@silupanda/context-budget

v0.3.3

Published

2 months ago

Token budget allocator for LLM context windows

0High
0Medium
0Low

context-budget

Token budget allocator for LLM context windows. Define sections of your prompt -- system, tools, memory, RAG, conversation -- assign flexbox-style grow/shrink factors, and let the allocator distribute your available token budget while respecting minimum/maximum constraints and priority-based triage.

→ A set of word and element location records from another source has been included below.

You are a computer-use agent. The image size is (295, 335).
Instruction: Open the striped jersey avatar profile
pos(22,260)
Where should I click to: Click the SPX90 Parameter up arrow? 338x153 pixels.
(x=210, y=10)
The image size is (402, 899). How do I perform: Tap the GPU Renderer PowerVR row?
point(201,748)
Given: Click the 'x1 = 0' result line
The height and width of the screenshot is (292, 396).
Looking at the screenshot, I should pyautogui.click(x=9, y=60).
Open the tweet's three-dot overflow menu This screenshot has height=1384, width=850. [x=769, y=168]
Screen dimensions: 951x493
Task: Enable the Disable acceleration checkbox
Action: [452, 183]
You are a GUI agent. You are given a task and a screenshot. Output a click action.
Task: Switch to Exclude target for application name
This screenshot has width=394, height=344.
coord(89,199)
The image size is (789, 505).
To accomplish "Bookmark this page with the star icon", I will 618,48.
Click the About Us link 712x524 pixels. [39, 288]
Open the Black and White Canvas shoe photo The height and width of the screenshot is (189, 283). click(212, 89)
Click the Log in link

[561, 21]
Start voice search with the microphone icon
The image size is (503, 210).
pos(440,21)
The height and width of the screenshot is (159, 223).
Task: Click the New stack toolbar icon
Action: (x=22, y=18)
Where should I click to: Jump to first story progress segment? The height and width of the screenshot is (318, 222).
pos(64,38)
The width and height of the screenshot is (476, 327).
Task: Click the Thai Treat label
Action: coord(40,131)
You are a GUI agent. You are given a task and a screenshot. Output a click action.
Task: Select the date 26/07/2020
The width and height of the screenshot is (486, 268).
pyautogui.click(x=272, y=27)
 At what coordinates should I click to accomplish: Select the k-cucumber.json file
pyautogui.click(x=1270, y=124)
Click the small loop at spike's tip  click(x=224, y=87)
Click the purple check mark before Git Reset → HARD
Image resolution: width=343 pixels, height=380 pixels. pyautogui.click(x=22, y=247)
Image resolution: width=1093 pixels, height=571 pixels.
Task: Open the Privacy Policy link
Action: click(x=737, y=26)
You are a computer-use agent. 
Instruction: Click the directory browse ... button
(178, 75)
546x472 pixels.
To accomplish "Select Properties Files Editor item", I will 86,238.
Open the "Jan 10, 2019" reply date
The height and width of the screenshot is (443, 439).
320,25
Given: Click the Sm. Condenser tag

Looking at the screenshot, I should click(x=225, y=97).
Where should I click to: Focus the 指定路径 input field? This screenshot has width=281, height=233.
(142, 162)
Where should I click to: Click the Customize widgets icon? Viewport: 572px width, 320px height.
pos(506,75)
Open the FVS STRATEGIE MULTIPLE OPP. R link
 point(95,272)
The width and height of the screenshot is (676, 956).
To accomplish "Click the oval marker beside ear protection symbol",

When building LLM applications with multiple context sections -- system prompts, tool definitions, retrieved documents, conversation history, the current user message -- you need to decide how many tokens each section gets. Static allocations waste tokens on short sections and overflow on long ones. context-budget replaces manual allocation with a declarative system inspired by CSS flexbox. Each section declares its basis size, grow/shrink factors, and min/max bounds. The allocator computes optimal per-section budgets given the actual content, automatically redistributing unused tokens to sections that need them. Zero runtime dependencies.

Installation

npm install context-budget

Quick Start

import { createBudget } from 'context-budget';

// Create a budget using a known model name and a preset
const budget = createBudget({
  model: 'gpt-4o',
  outputReservation: 4096,
  preset: 'chatbot', // system + conversation + currentMessage
});

// Allocate token budgets across sections
const allocation = budget.allocate();
// allocation.availableBudget  => 123904 (128000 - 4096)
// allocation.sections         => per-section allocations

// Fit actual content into the budget (truncates if necessary)
const fitted = budget.fit({
  system: 'You are a helpful assistant.',
  conversation: 'Long conversation history...',
  currentMessage: 'What is the weather today?',
});
// fitted.sections[0].truncated => false
// fitted.totalTokens           => sum of all section token counts

// Get a utilization report
const report = budget.report({
  system: 'You are a helpful assistant.',
  conversation: 'Long conversation history...',
  currentMessage: 'What is the weather today?',
});
// report.utilizationPct => percentage of budget used

You can also specify the context window directly and define custom sections:

const budget = createBudget({
  contextWindow: 128000,
  outputReservation: 4096,
  sections: {
    system: { basis: 'auto', priority: 100 },
    rag: { basis: '20%', grow: 2, shrink: 1 },
    conversation: { grow: 1, shrink: 1, min: 2000, truncation: 'messages' },
    currentMessage: { basis: 'auto', priority: 100 },
  },
});

Features

Flexbox-inspired allocation algorithm with basis, grow, shrink, min, max, and priority per section
Built-in presets for common layouts: chatbot, RAG, agent, and full
Model registry with 25+ models from OpenAI, Anthropic, Google, and Meta
Runtime model registration for custom or fine-tuned models
Percentage-based and absolute token basis values
Content fitting with automatic word-boundary truncation
Utilization reporting with per-section breakdowns
Pluggable token counter (built-in approximate counter: Math.ceil(text.length / 4))
Four overflow strategies: truncate, error, warn, summarize
Four truncation strategies: head, tail, middle-out, messages
Full TypeScript support with strict types for all inputs and outputs
Zero runtime dependencies

API Reference

`createBudget(config: BudgetConfig): ContextBudget`

Creates and validates a new budget allocator. Returns a ContextBudget instance with allocate, fit, and report methods.

Parameters:

| Parameter | Type | Description | |---|---|---| | config | BudgetConfig | Budget configuration object (see Configuration section). |

Returns: ContextBudget -- an object with config, allocate(), fit(), and report() methods.

Throws:

BudgetConfigError -- if the configuration is invalid. All validation errors are collected into a single throw with a validationErrors: string[] property.
UnknownModelError -- if the model string does not match any known or registered model.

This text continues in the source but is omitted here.